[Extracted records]
-- start --

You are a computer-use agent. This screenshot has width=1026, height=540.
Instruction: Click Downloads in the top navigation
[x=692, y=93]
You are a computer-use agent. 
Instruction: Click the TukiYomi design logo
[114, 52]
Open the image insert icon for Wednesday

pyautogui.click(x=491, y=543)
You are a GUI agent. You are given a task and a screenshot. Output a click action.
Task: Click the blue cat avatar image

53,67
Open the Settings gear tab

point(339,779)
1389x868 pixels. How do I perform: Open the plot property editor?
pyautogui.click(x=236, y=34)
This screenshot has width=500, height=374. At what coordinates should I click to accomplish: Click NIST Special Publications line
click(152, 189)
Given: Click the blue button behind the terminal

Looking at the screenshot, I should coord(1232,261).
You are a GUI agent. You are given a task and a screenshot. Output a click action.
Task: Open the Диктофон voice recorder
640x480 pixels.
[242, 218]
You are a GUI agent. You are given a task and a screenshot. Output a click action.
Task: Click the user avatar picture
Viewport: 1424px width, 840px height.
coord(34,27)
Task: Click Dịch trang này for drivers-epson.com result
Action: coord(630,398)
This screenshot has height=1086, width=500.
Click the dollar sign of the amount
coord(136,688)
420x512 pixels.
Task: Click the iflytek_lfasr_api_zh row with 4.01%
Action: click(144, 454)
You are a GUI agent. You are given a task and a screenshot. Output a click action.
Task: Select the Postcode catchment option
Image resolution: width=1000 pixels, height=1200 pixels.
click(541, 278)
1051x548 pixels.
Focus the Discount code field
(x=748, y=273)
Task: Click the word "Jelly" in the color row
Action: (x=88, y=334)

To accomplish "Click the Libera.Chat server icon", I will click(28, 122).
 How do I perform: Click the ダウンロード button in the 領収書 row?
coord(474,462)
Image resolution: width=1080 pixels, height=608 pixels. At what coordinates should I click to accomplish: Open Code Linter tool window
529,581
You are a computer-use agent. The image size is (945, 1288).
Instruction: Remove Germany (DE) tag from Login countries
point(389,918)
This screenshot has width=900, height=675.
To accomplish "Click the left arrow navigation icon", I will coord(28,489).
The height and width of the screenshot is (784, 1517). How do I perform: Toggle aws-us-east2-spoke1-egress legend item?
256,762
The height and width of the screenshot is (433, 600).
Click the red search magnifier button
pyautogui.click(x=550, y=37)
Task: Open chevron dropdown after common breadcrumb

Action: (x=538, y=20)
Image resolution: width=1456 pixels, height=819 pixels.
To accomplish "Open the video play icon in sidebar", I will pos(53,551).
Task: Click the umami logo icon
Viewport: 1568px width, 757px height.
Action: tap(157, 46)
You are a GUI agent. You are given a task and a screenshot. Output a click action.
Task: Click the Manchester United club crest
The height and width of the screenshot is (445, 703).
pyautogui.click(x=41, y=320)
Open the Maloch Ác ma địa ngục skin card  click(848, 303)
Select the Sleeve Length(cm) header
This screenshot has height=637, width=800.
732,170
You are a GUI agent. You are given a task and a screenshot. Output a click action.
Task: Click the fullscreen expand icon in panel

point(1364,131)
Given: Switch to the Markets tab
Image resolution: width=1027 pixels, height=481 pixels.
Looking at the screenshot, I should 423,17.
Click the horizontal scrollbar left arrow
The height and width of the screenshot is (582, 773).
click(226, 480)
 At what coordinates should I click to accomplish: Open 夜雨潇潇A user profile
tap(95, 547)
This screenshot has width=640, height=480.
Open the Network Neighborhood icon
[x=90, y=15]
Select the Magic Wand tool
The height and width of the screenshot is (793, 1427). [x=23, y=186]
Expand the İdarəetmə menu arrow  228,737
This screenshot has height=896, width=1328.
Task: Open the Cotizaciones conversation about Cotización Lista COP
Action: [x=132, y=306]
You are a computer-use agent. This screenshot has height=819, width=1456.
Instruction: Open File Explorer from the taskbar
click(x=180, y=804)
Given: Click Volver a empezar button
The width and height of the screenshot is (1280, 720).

-- end --

→ The exercise
Reproduce all of the records above verbatim, with no changes.

→ Result of the exercise
You are a computer-use agent. This screenshot has width=1026, height=540.
Instruction: Click Downloads in the top navigation
[x=692, y=93]
You are a computer-use agent. 
Instruction: Click the TukiYomi design logo
[114, 52]
Open the image insert icon for Wednesday

pyautogui.click(x=491, y=543)
You are a GUI agent. You are given a task and a screenshot. Output a click action.
Task: Click the blue cat avatar image

53,67
Open the Settings gear tab

point(339,779)
1389x868 pixels. How do I perform: Open the plot property editor?
pyautogui.click(x=236, y=34)
This screenshot has width=500, height=374. At what coordinates should I click to accomplish: Click NIST Special Publications line
click(152, 189)
Given: Click the blue button behind the terminal

Looking at the screenshot, I should coord(1232,261).
You are a GUI agent. You are given a task and a screenshot. Output a click action.
Task: Open the Диктофон voice recorder
640x480 pixels.
[242, 218]
You are a GUI agent. You are given a task and a screenshot. Output a click action.
Task: Click the user avatar picture
Viewport: 1424px width, 840px height.
coord(34,27)
Task: Click Dịch trang này for drivers-epson.com result
Action: coord(630,398)
This screenshot has height=1086, width=500.
Click the dollar sign of the amount
coord(136,688)
420x512 pixels.
Task: Click the iflytek_lfasr_api_zh row with 4.01%
Action: click(144, 454)
You are a GUI agent. You are given a task and a screenshot. Output a click action.
Task: Select the Postcode catchment option
Image resolution: width=1000 pixels, height=1200 pixels.
click(541, 278)
1051x548 pixels.
Focus the Discount code field
(x=748, y=273)
Task: Click the word "Jelly" in the color row
Action: (x=88, y=334)

To accomplish "Click the Libera.Chat server icon", I will click(28, 122).
 How do I perform: Click the ダウンロード button in the 領収書 row?
coord(474,462)
Image resolution: width=1080 pixels, height=608 pixels. At what coordinates should I click to accomplish: Open Code Linter tool window
529,581
You are a computer-use agent. The image size is (945, 1288).
Instruction: Remove Germany (DE) tag from Login countries
point(389,918)
This screenshot has width=900, height=675.
To accomplish "Click the left arrow navigation icon", I will coord(28,489).
The height and width of the screenshot is (784, 1517). How do I perform: Toggle aws-us-east2-spoke1-egress legend item?
256,762
The height and width of the screenshot is (433, 600).
Click the red search magnifier button
pyautogui.click(x=550, y=37)
Task: Open chevron dropdown after common breadcrumb

Action: (x=538, y=20)
Image resolution: width=1456 pixels, height=819 pixels.
To accomplish "Open the video play icon in sidebar", I will pos(53,551).
Task: Click the umami logo icon
Viewport: 1568px width, 757px height.
Action: tap(157, 46)
You are a GUI agent. You are given a task and a screenshot. Output a click action.
Task: Click the Manchester United club crest
The height and width of the screenshot is (445, 703).
pyautogui.click(x=41, y=320)
Open the Maloch Ác ma địa ngục skin card  click(848, 303)
Select the Sleeve Length(cm) header
This screenshot has height=637, width=800.
732,170
You are a GUI agent. You are given a task and a screenshot. Output a click action.
Task: Click the fullscreen expand icon in panel

point(1364,131)
Given: Switch to the Markets tab
Image resolution: width=1027 pixels, height=481 pixels.
Looking at the screenshot, I should 423,17.
Click the horizontal scrollbar left arrow
The height and width of the screenshot is (582, 773).
click(226, 480)
 At what coordinates should I click to accomplish: Open 夜雨潇潇A user profile
tap(95, 547)
This screenshot has width=640, height=480.
Open the Network Neighborhood icon
[x=90, y=15]
Select the Magic Wand tool
The height and width of the screenshot is (793, 1427). [x=23, y=186]
Expand the İdarəetmə menu arrow  228,737
This screenshot has height=896, width=1328.
Task: Open the Cotizaciones conversation about Cotización Lista COP
Action: [x=132, y=306]
You are a computer-use agent. This screenshot has height=819, width=1456.
Instruction: Open File Explorer from the taskbar
click(x=180, y=804)
Given: Click Volver a empezar button
The width and height of the screenshot is (1280, 720).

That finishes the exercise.